Figure 8.

Specific reduction of the astrocytic Ca²⁺ transients by thapsigargin inhibits synchronization in both astrocytes and neurons in vivo. (A) Expression of GCaMP2 (green), labeling of astrocytes with SR101 (red). Both neurons (some marked by arrows) and astrocytes (some marked by arrowheads) express GCaMP2. Scale bars: 100 µm (B) Left: 10-sec segments of ∆F/F₀ fluorescent intensity traces of all identified astrocytes (n = 8) and neurons (n = 37) in the imaged area at 20 min following anesthesia. Right: 10-sec segments of ∆F/F₀ fluorescent intensity traces of all identified astrocytes (n = 6) and neurons (n = 46) in the imaged area at 32 min following anesthesia.
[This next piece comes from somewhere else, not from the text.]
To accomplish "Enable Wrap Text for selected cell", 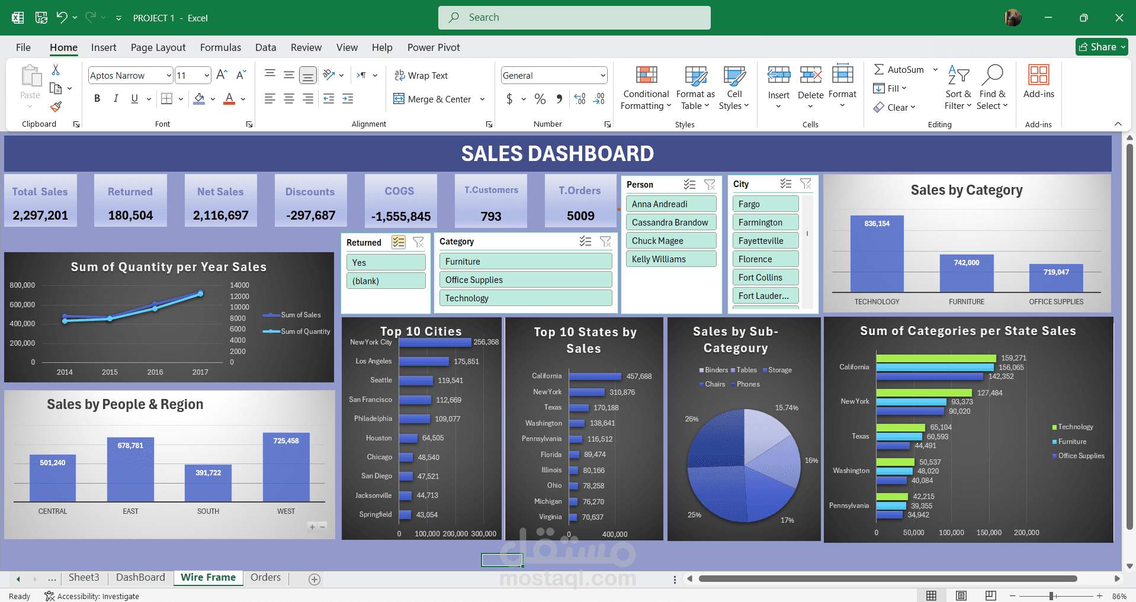I will click(x=421, y=75).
Different cells were imaged at 20 and 32 min. Thapsigargin was applied 30 min before the experiment. (C) The ratio of astrocytes (red) and neurons (black) showing repetitive, UP state-related Ca²⁺ transients in percentage of all astrocytes or neurons, respectively, in the field of view of the same P38 rat in the presence of thapsigargin (solid markers). Individual markers represent data from each 300-sec imaging sessions. Empty markers represent the ratio of astrocytes (red) and neurons (black) showing repetitive, UP state-related Ca²⁺ transients in the absence of thapsigargin. Note that large-scale synchronization is inhibited by thapsigargin in both neurons and astrocytes. All data were recorded from the V1 area of a P38 rat (n = 9 imaging session, 300 s each).